Buttevant has a small number of poignant memorials and plaques scattered around the town in memory of locals and visitors whose life and death left a indelible mark on buttevant and indeed ireland as a whole.
Butevant’s modern history, sadly, will forever be associated with the events of August 1st 1980 and the events that would become known as the Buttevant Rail Disaster.
In the worst accident ever to happen on Irish railways, eighteen people lost their lives and more that seventy were injured when the 10:30am train from Dublin to Cork derailed just outside Buttevant at about 12:45pm while traveling at some 100kph.
The events left a lasting scar on the psyche Buttevant and the country as a whole.
On August 1st 2005, on the thirty fifth anniversary of the tragedy, a bronze sculpture was unveiled at Buttevant Railway Station in the shape of two crossing train tracks alongside another plaque commemorating the names of those who died.
Buttevant Train Station itself closed for passengers in 1977 having opened in 1849.
Situated at the corner of Main Street and Doneraile Road toward the northern end of the town, this circular bronze plaque mounted on a large bold was erected and unveiled by Cork County Council in 1998 to mark the bicentennial of the Irish Rebellion of 1798.

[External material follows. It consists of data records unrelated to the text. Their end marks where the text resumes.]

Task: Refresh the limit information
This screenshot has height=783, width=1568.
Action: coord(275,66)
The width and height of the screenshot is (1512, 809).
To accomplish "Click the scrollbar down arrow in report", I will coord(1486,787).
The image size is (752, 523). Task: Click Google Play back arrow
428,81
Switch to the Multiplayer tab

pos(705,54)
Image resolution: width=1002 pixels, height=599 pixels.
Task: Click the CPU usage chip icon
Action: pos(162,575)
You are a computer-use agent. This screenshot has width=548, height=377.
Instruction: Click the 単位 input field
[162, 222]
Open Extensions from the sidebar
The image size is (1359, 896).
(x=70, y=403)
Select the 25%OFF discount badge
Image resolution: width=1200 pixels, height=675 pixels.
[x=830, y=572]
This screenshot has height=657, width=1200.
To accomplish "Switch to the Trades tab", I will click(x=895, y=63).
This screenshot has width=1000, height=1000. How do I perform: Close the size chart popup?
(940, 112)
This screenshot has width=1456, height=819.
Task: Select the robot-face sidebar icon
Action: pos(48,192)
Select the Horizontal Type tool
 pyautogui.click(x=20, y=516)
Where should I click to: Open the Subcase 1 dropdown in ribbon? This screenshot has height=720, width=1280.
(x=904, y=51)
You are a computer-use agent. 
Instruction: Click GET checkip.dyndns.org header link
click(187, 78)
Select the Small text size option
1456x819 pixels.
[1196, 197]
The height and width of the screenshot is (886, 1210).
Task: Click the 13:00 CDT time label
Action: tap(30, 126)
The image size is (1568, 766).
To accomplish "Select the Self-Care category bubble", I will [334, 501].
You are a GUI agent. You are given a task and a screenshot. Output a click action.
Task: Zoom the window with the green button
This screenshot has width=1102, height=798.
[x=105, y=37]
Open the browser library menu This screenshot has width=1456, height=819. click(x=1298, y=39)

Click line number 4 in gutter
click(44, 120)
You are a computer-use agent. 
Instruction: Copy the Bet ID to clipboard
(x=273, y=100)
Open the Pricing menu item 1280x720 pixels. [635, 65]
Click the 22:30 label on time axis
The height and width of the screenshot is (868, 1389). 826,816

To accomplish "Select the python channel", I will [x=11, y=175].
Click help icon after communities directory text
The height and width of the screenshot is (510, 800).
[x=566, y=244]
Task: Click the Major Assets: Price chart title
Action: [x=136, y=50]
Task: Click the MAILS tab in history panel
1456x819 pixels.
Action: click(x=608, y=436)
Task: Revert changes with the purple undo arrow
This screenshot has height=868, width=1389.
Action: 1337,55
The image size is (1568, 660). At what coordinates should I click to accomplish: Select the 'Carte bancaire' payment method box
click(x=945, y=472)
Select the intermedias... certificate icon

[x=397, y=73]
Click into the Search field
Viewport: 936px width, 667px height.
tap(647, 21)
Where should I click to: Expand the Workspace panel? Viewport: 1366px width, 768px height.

It is dedicated to the memory of Mr. David Hurley who was killed when a party of United Irishmen was ambushed by Longueville Yoemanry at Boherash, Buttevant (just south of the town) on March 31st 1798.
Charles Bunworth Memorial
Charles Bunworth was a celebrated harpist in the 18th century. He was the Church of Ireland Rector in Buttevant at the time of his death on 1772 and is buried in the cemetery adjoining St. John’s Church. He was the grand father of the famous Crofton Croker who would got on to collect and publish his collections of Irish legends and folklore.